En 2012, l’INRAE lance, en partenariat avec le CNRS, des universités, l’Institut Agro Montpellier, Bordeaux Sciences Agro, l’INAO, FranceAgriMer, les chambres d’agriculture, l’IFV, les interprofessions et les syndicats d’appellation, un projet intitulé LACCAVE(1).
Genèse du projet
Comme son nom l’indique, Long term Adaptation to Climate ChAnge in Viticulture and Enology (LACCAVE), le projet a pour objectif d’évaluer les effets du changement climatique sur la filière vitivinicole ainsi que les différentes stratégies d’adaptation qui peuvent être mises en place, à plus ou moins court terme, pour adapter la viticulture et l’œnologie au climat de demain(2)(1).
Le premier constat du projet est l’importance des impacts du changement climatique au vignoble. Il a notamment été observé un développement plus précoce de la vigne avançant le débourrement et augmentant le risque de gel au printemps. Les vendanges ont plus régulièrement lieu au milieu de l’été qu’à la fin, et les températures encore très élevées la journée modifient les équilibres des vins(1).

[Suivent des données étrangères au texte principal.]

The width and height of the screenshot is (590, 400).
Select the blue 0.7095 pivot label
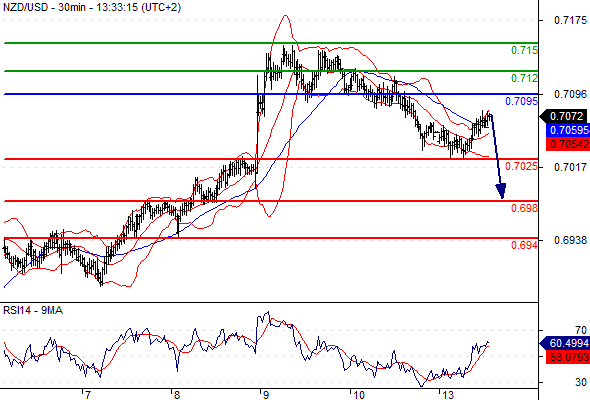522,101
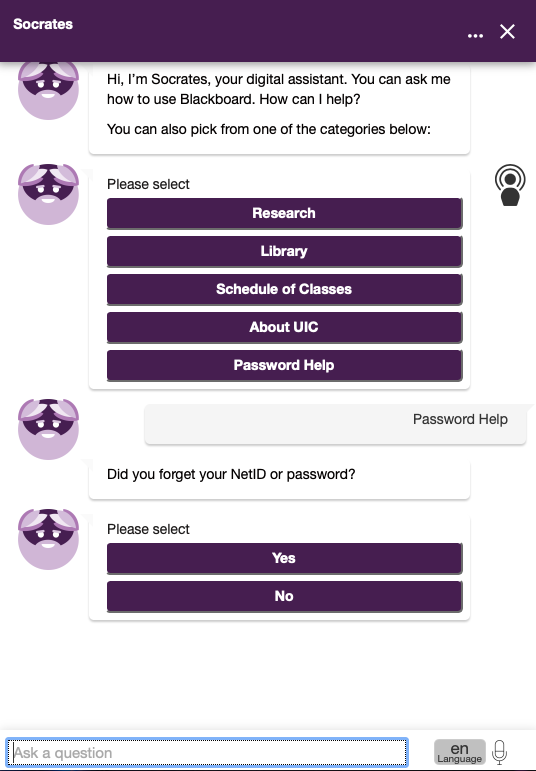Select the About UIC button

(x=284, y=327)
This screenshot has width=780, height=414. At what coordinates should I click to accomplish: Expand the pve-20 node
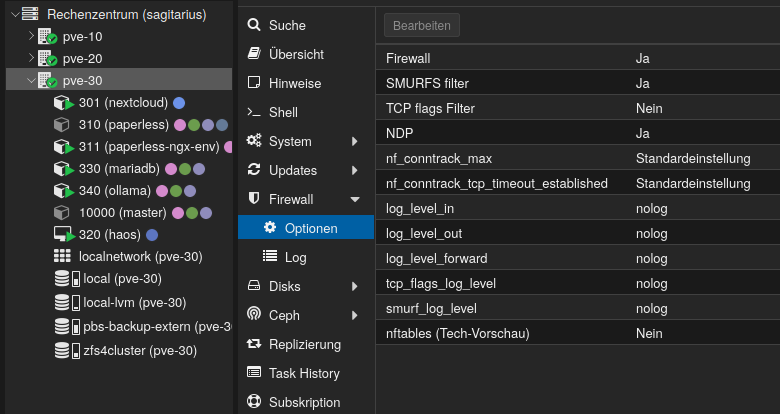pos(31,59)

De nombreux leviers sont listés dans le projet pour essayer de limiter l’impact du changement climatique : le renouvellement et la diversification du matériel végétal, la gestion des sols, l’adaptation des pratiques œnologiques, etc. Le projet LACCAVE met en évidence l’importante de tester différentes combinaisons de leviers pour adapter au mieux la viticulture de chaque région(1)(2).